Data entries:
####
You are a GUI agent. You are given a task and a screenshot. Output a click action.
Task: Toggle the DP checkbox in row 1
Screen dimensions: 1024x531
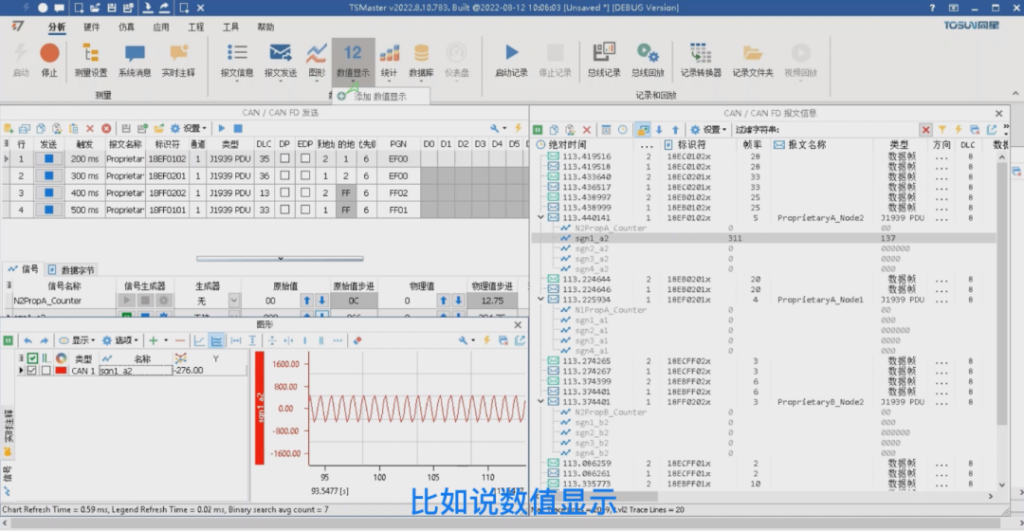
####
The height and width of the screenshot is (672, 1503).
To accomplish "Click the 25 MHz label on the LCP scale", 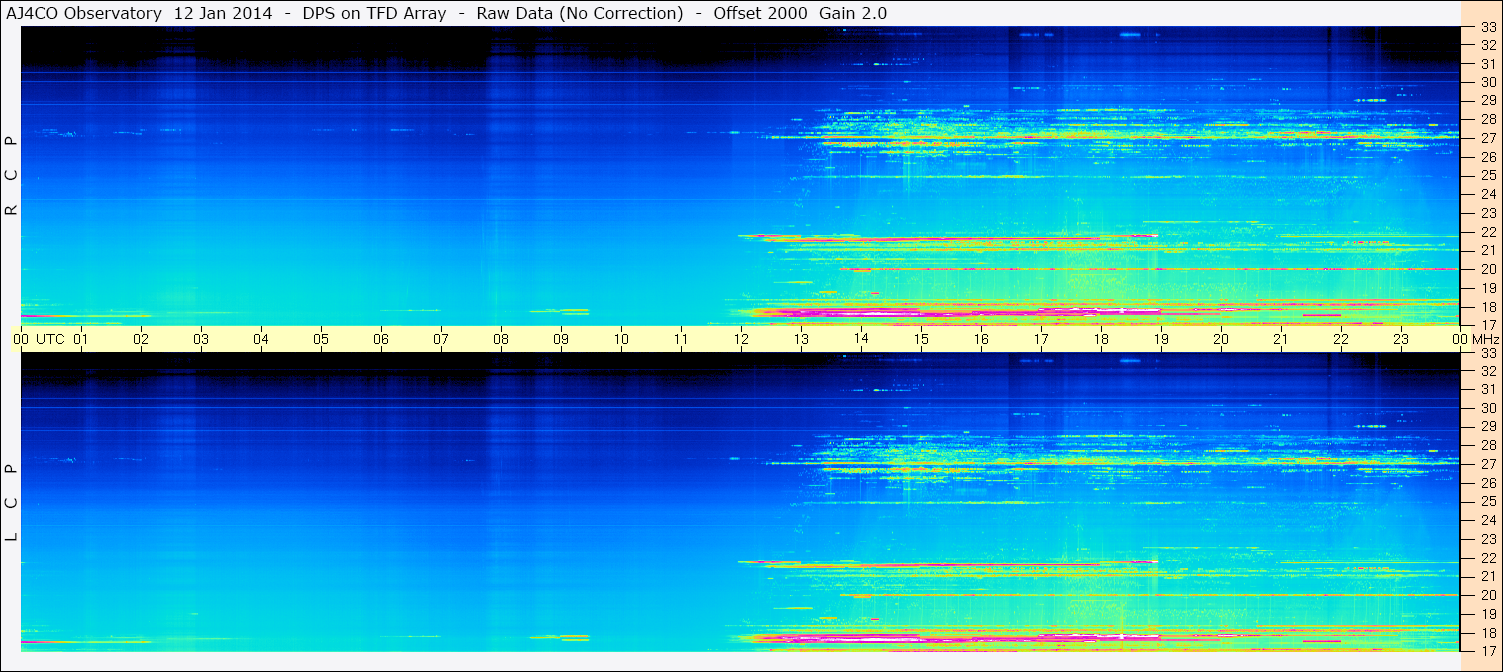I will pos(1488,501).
####
List every line in the records above that contains the string "screenshot", copying each line in full. Case counts when matching.

You are a GUI agent. You are given a task and a screenshot. Output a click action.
The height and width of the screenshot is (672, 1503).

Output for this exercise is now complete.